The records must be repeated exactly and in their entirety.

________________________

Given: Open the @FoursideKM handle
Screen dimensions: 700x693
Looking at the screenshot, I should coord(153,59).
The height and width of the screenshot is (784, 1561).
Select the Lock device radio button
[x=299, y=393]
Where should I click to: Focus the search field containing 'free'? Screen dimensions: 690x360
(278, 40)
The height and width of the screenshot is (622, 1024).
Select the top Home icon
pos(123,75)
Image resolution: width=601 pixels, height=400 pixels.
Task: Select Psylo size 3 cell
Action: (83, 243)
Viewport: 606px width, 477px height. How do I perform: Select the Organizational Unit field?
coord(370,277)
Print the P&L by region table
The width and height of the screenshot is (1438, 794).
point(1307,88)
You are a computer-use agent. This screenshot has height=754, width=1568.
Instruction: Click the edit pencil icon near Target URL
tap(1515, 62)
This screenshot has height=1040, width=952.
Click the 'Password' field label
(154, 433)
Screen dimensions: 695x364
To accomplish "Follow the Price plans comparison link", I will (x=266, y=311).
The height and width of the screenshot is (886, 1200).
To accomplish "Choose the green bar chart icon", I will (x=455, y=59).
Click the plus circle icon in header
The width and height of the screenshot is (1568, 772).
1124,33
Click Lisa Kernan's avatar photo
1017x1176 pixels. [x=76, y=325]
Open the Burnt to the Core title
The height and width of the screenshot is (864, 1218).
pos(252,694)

________________________

- **RESPONSE AREA**:
Given: Open the @FoursideKM handle
Screen dimensions: 700x693
Looking at the screenshot, I should coord(153,59).
The height and width of the screenshot is (784, 1561).
Select the Lock device radio button
[x=299, y=393]
Where should I click to: Focus the search field containing 'free'? Screen dimensions: 690x360
(278, 40)
The height and width of the screenshot is (622, 1024).
Select the top Home icon
pos(123,75)
Image resolution: width=601 pixels, height=400 pixels.
Task: Select Psylo size 3 cell
Action: (83, 243)
Viewport: 606px width, 477px height. How do I perform: Select the Organizational Unit field?
coord(370,277)
Print the P&L by region table
The width and height of the screenshot is (1438, 794).
point(1307,88)
You are a computer-use agent. This screenshot has height=754, width=1568.
Instruction: Click the edit pencil icon near Target URL
tap(1515, 62)
This screenshot has height=1040, width=952.
Click the 'Password' field label
(154, 433)
Screen dimensions: 695x364
To accomplish "Follow the Price plans comparison link", I will (x=266, y=311).
The height and width of the screenshot is (886, 1200).
To accomplish "Choose the green bar chart icon", I will (x=455, y=59).
Click the plus circle icon in header
The width and height of the screenshot is (1568, 772).
1124,33
Click Lisa Kernan's avatar photo
1017x1176 pixels. [x=76, y=325]
Open the Burnt to the Core title
The height and width of the screenshot is (864, 1218).
pos(252,694)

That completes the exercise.